In a similar vein, FZOTIC’s Feu Secret works with this image of smoke and feeds the flame. Tendrils of flame from birch and cedar wood flicker in the cold and camphor-tinged forest air, pulsing against the blackness of night. Feu Secret is earthy and dusty, cleverly drawing upon iris root and turmeric root to deepen and complexify the earthy-woody sensations of the scent. 1828 by Histoires de Parfums brings light to this forest in the form of citrus notes, breathing its bright aroma like a marine breeze over a wild heath.
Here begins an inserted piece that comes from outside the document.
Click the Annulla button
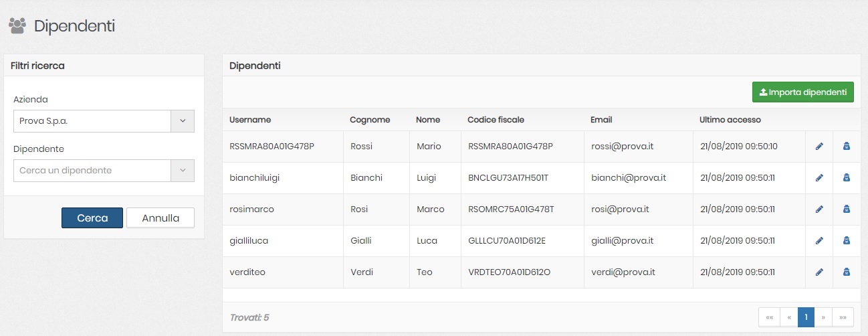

It celebrates the vertical sturdiness and power of pine, reinforced with eucalyptus, cedar, vetiver, nutmeg, and pepper.
Wood notes are conducive to a play of textures as well as light and dark contrasts. Tiger (Zoologist) embraces the vetiver note’s naturally oscillating tendency. It embraces the slight dirtiness of the extract, merging impressions of smoke, grass, and unctuousness with a surprisingly zesty freshness. Indeed, vetiver is not technically a wood, but a root. This goes through a wash of kumquat, cardamom, saffron, and jasmine, producing a vetiver fragrance with character – it prowls, lurks, and haunts. Tiger moves through citrus, leather, and wood sensations in an impressive instant. Similarly, Orange x Santal by Essential Parfums leans on the chypric elements of oakmoss and cypress to coat rich and seductive Australian sandalwood in shadows. A double dose of bitter orange offers temporary reprieve, tweaked with the crunchy snap of basil, always operating within an umbrous frame of dark and rich woody effects.
The final perfume in this selection embraces contemporary perfumery techniques to the fullest, utilising impressive woody synthetics to transform what is possible of the category. Bois Imperial (Essential Parfums) begins with a sizzling opening of Thai basil, timut pepper, and sparkling grapefruit, which fuses with a woody heart of Georgywood, an amber-cedar molecule with a powerful freshness, not at all unrelated to the endearingly popular Iso-E Super molecule much loved today. Further, the spicy-woody cross of Akigalawood signs the tenacious and enduring body of this fragrance, which offers the best of patchouli, oud, and pepper notes without the expense of clarity. Bois Imperial is a long and vertical fragrance – potent and extraordinary. It offers characteristic woodiness in a new and innovative way.